By the time the Dublin studio is open to the public in November, more may have surfaced from the second effort at finding the complete oeuvre. That investigation will almost certainly examine the role of Frank Lloyd who ran Marlborough Fine Art and its international network of galleries since the end of the Second World War.
The son of Austrian antique dealers, he fled the Nazis and went to Paris, and thence to England where he and a fellow Austrian refugee opened the Marlborough Gallery in London. By 1950, Lloyd had gained (as he put it himself) "some class, some atmosphere" by appointing as a director David Somerset, later to become Duke of Beaufort.
Royalty and gossip columnists attended Lloyd by the score. The Queen came to one of his gallery benefit nights. Venture capital poured into Marlborough from rich jet-setters, among them Fiat's Gianni Agnelli, shipping magnates Ragnan Moltzau (Norway) and Onassis and Goulandris (Greece), the Brazilian publisher Assis Chateaubriand and the Rothschilds.
Lloyd told his salesmen: "If it sells, it's art." He later declared: "I collect money, not art." He offered artists advances, staggered payouts and shielded them from the tiresome facts of business. He signed up such giants as Mark Rothko, Henry Moore, Barbara Hepworth, Oskar Kokoschka, Ben Nicholson, Graham Sutherland and, of course, Francis Bacon.
The Rothko affair was to inflict enormous damage on Marlborough's reputation.
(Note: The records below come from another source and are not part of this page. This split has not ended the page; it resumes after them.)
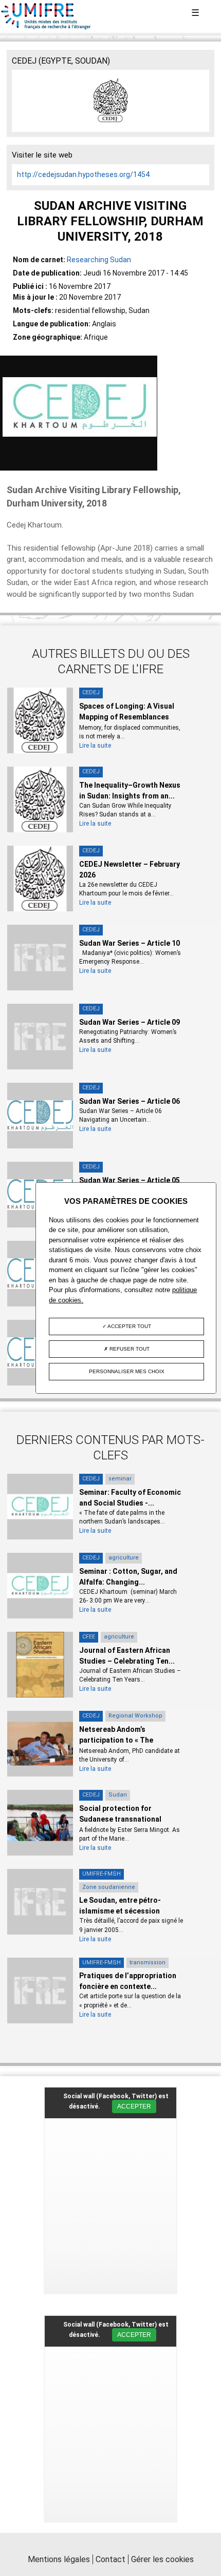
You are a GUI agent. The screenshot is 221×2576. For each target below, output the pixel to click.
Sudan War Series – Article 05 (129, 1180)
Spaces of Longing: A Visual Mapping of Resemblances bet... (126, 717)
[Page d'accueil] (46, 27)
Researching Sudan (99, 260)
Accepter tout (128, 1326)
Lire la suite (95, 745)
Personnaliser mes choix (126, 1371)
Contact (110, 2559)
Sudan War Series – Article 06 (129, 1101)
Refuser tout (129, 1349)
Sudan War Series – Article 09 (129, 1022)
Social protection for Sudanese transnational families (120, 1819)
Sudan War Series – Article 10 (129, 943)
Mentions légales (59, 2559)
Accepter (134, 2106)
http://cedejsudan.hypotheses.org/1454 (83, 174)
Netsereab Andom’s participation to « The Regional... (116, 1740)
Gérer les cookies (162, 2559)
A 1974 book, The Legacy of Mark Rothko, about the American artist's suicide four years earlier and the epic legal battle over his effects describes what occurred.
According to a New York court petition by a daughter, Kate Rothko, her father's executors gave Marlborough "virtually absolute control of the market" for Rothko's paintings and "drastically limited the supply of money available" to the estate, "prevented" Rothko's children, committed themselves to paying "unconscionably excessive" commissions, and "compounded the fraud" upon the estate.
Further, the court petition said, the executors and Marlborough "wilfully and deliberately concealed from all other persons interested in the estate" the details of these agreements.
During the litigation, Rothko paintings were ferried out of the jurisdiction to Canada, despite a court injunction forbidding Marlborough from squirrelling them away. It took a private detective to track them down and force their return.
In 1975, with the Rothko case still unresolved, a Francis Bacon exhibit opened in Manhattan's Metropolitan Museum. Lloyd and his wife were there to share Bacon's limelight and approbation. A few months later, the judge handed down a decision in favour of Kate Rothko.
He removed the three executors and cancelled the estate's contracts with Marlborough, ordered the return of 658 unsold paintings and assessed damages and fines which included a $3.3m (£2.1m) fine against Frank Lloyd and Marlborough for violating a court restraining order by shipping 57 paintings out of the country. This was later increased to $3.8m after a recount showed five more paintings had been in the illegal shipment.
The Rothko story, wrote its author Lee Seldes, was "one of legal legerdemain, camouflages and cover-ups, destruction of incriminating evidence ... the laundering of records, funds, and paintings. It ruined lives and reputations, wrecked long-term friendships."
The Bacon story remains - like his legacy - to be seen. According to John Eastman, the principal lawyer for the estate, "the defining question for the estate is: what is there beyond what we already have?"